Leviers d'amélioration :

  • Accélérer la transformation ESG : viser 100% d’électricité verte sur tous les actifs gérés d’ici 2030, poursuivre la certification environnementale à 100% et optimiser l’efficacité énergétique via la smart data (capteurs, suivi en temps réel de la consommation).
  • Renforcer les partenariats hôteliers : diversifier les enseignes exploitantes, mieux cibler la clientèle internationale et continuer la rénovation des chambres pour maintenir un positionnement haut de gamme.
  • Équilibrer le portefeuille résidentiel : tirer profit de la forte demande à Berlin et dans d’autres grandes villes, tout en surveillant l’évolution réglementaire. Les arbitrages d’immeubles moins rentables peuvent financer de nouvelles acquisitions plus prometteuses.
  • Saisir les opportunités de marché : l’investissement en immobilier reprend en Europe (+28% sur un an), il peut être judicieux de négocier rapidement des acquisitions opportunistes sur des actifs prime encore sous-valorisés.

Faits marquants : du lancement d’appels d’offres à la gouvernance

Parmi les événements notables, on retiendra la mise en concurrence de dix hôtels (en France et en Belgique) auprès de grands groupes hôteliers pour identifier l’enseigne la plus adaptée. Ce processus témoigne de la stratégie de valorisation des actifs remembrés suite à la reprise de 41 fonds de commerce à la fin 2024. En parallèle, Covivio investit près de 52 M€ (part du Groupe) d’ici fin 2026 pour rehausser la qualité de ces établissements et espère en tirer une rentabilité moyenne dépassant 20%.

Sur le plan de la gouvernance, la proposition de nommer Micaela Le Divelec en tant qu’administratrice indépendante illustre la volonté d’ouvrir le Conseil à des profils variés. Issue des secteurs du luxe et de la finance, elle pourrait apporter sa connaissance du marché italien et son expertise stratégique. Cette évolution de gouvernance s’inscrit dans le respect des meilleures pratiques (Code Afep-Medef).

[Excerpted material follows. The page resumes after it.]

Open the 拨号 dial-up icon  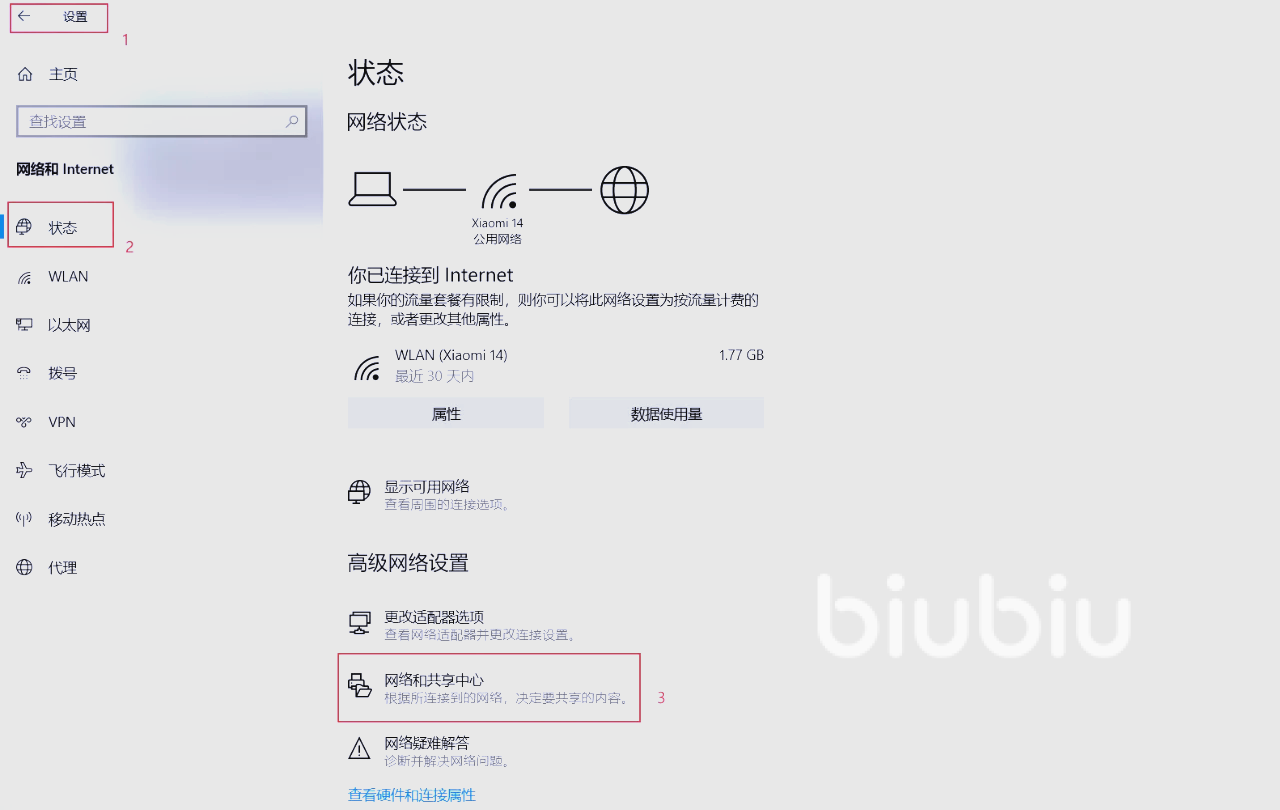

Un regard sur les dividendes

L’Assemblée Générale du 17 avril 2025 examinera le versement d’un dividende de 3,50 € par action, en hausse de +6% sur un an, intégralement payé en numéraire. Pour les actionnaires, cela reflète la confiance de Covivio dans ses fondamentaux et ses perspectives de croissance.

Les bureaux, un secteur toujours porteur

Dans la catégorie « Bureaux », 16 400 m² de nouveaux baux ont été signés ou renouvelés au premier trimestre 2025. L’entreprise bénéficie de la centralité de ses immeubles (70% en centres-villes, 24% dans les hubs d’affaires) et d’une offre de bureaux opérés adaptée à la mutation du travail (espaces flexibles, services intégrés).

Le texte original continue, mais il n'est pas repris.